Von der Politik müssen Vermittler im Hinblick auf weitere Provisionsbeschränkungen momentan nichts fürchten. Nun nimmt sich die BaFin des Themas aber erneut an – Details sollen schon bald bekannt gegeben werden.

BaFin-Exekutivdirektor Frank Grund Bild: BaFin/Bernd Roselieb

Will einen Provisions-Richtwert für die Versicherer entwickeln: BaFin-Exekutivdirektor Frank Grund Bild: BaFin/Bernd Roselieb

Auch wenn es der Provisionsdeckel für Lebensversicherungen nicht in den aktuellen Koalitionsvertrag geschafft hat, warnten Experten frühzeitig, dass das Thema damit nicht endgültig zu den Akten gelegt worden sei.
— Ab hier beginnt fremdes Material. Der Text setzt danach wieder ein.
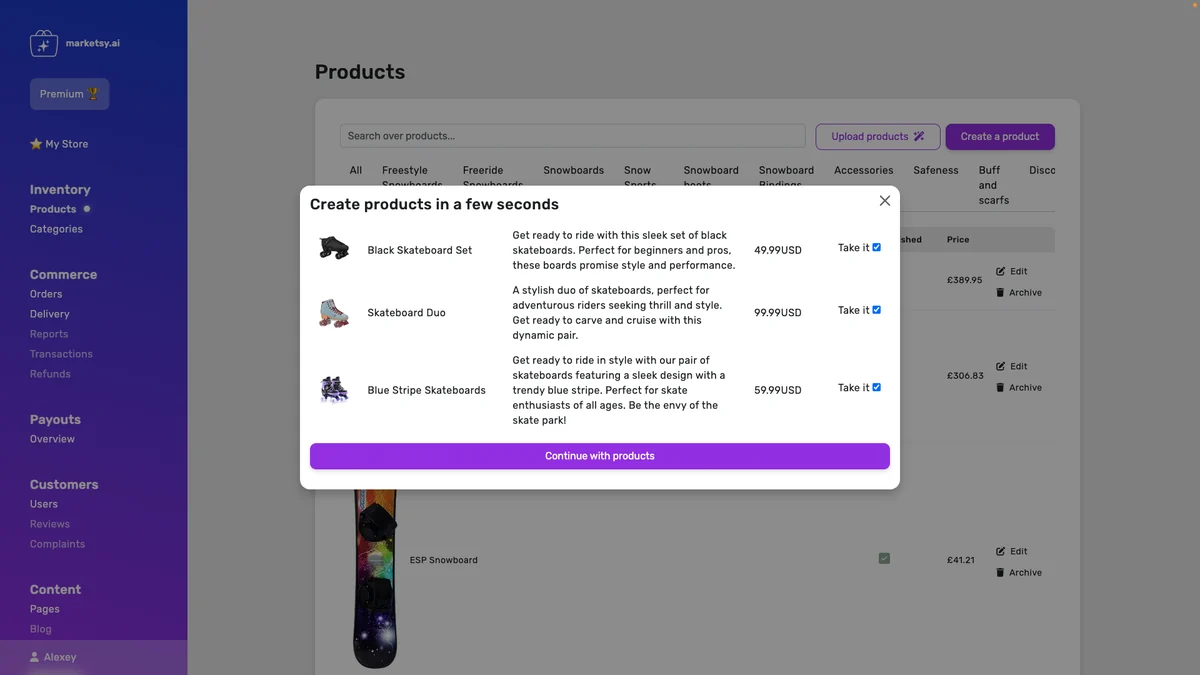Go to Categories under Inventory

[56, 229]
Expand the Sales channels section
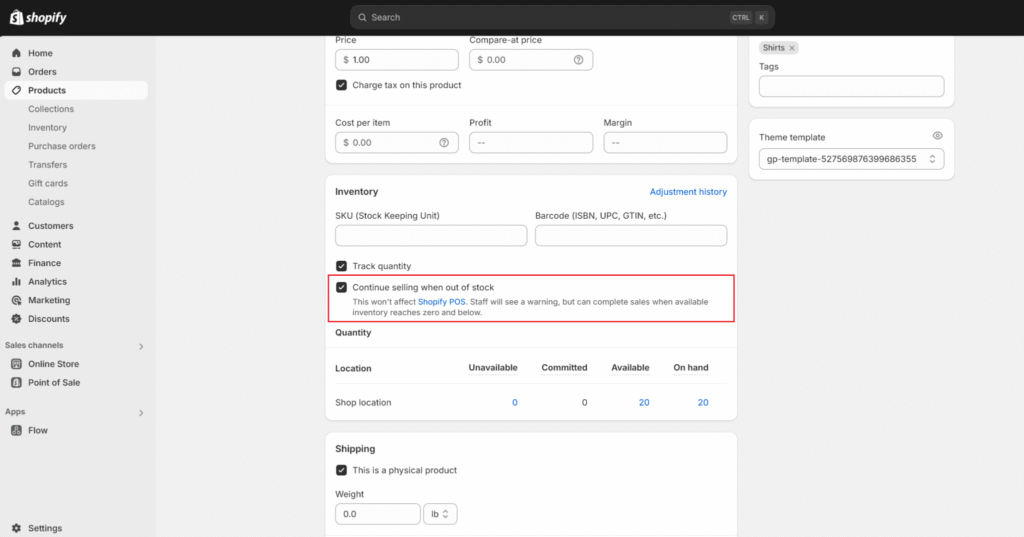This screenshot has height=537, width=1024. click(140, 346)
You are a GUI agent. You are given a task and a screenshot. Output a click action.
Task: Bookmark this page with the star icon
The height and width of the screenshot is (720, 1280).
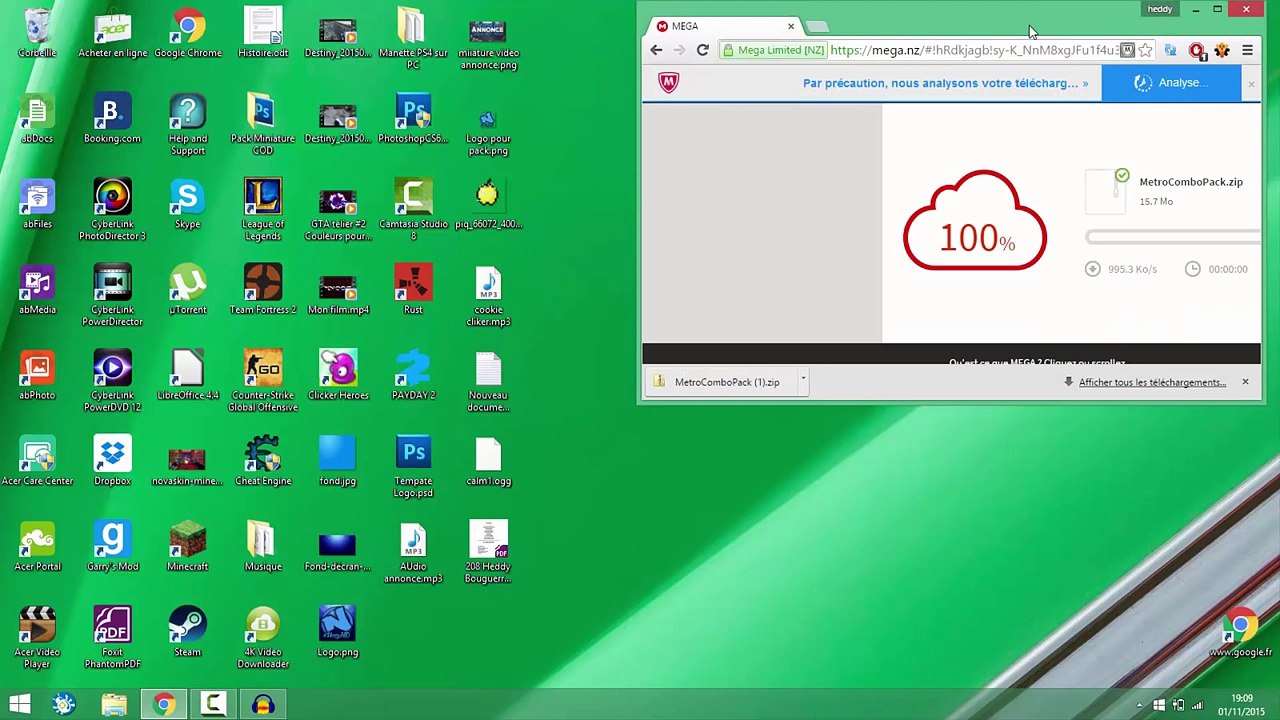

Nun zeigen Äußerungen der BaFin, dass diese Warnungen berechtigt waren. Denn die BaFin scheint – wie in der Vergangenheit schon mehrfach angedeutet – nun selbst tätig werden zu wollen. Und das schon in diesem Jahr. So kündigte die Finanzaufsicht auf ihrer Jahrespressekonferenz in dieser Woche die Entwicklung eines Provisionsrichtwerts an. Details, auch zur Höhe des Richtwertes, will die BaFin in der zweiten Jahreshälfte präsentieren, bericht das Branchenportal "Fonds professionell".

Immer wieder hatte sich die Finanzaufsicht in der Vergangenheit unzufrieden mit der Höhe der von den Versicherern gezahlten Provisionen gezeigt. „Wir werden uns genau anschauen, inwieweit hier die Vorschriften zur Vermeidung von Fehlanreizen eingehalten werden“, sagte beispielsweise Frank Grund, BaFin-Exekutivdirektor Versicherungs- und Pensionsfondsaufsicht, Anfang des Jahres gegenüber der Nachrichtenagentur dpa. Auch zuvor wurde mehrfach kritisch zum Ausdruck gebracht, dass die Abschlusskosten bei den Versicherern nicht so schnell sinken, wie es sich die BaFin wünscht.  

Im März schließlich teilte die Finanzaufsicht deutlich aus, als sie die aus ihrer Sicht zu hohen Abschlusskosten bei Fondspolicen kritisierte. Bei vielen Policen, so die Kritik, würden die Kosten die Renditen auffressen. Kritik, die den Versicherern schwer im Magen liegen dürfte – schließlich gelten Fondspolicen doch als neues Zugpferd in der Lebensversicherung.  

Was der Finanzaufsicht nun genau vorschwebt, bleibt abzuwarten. Eine Ahnung, was kommen könnte, erlaubt der sogenannte „atmende Deckel“, für den sich die BaFin bereits in der Vergangenheit ausgesprochen hatte. Diesem Konzept zufolge liegt die Provisionshöhe bei 2,5 Prozent. Bei Erfüllung bestimmte qualitativer Kriterien, kann die Provision auf bis zu vier Prozent steigen.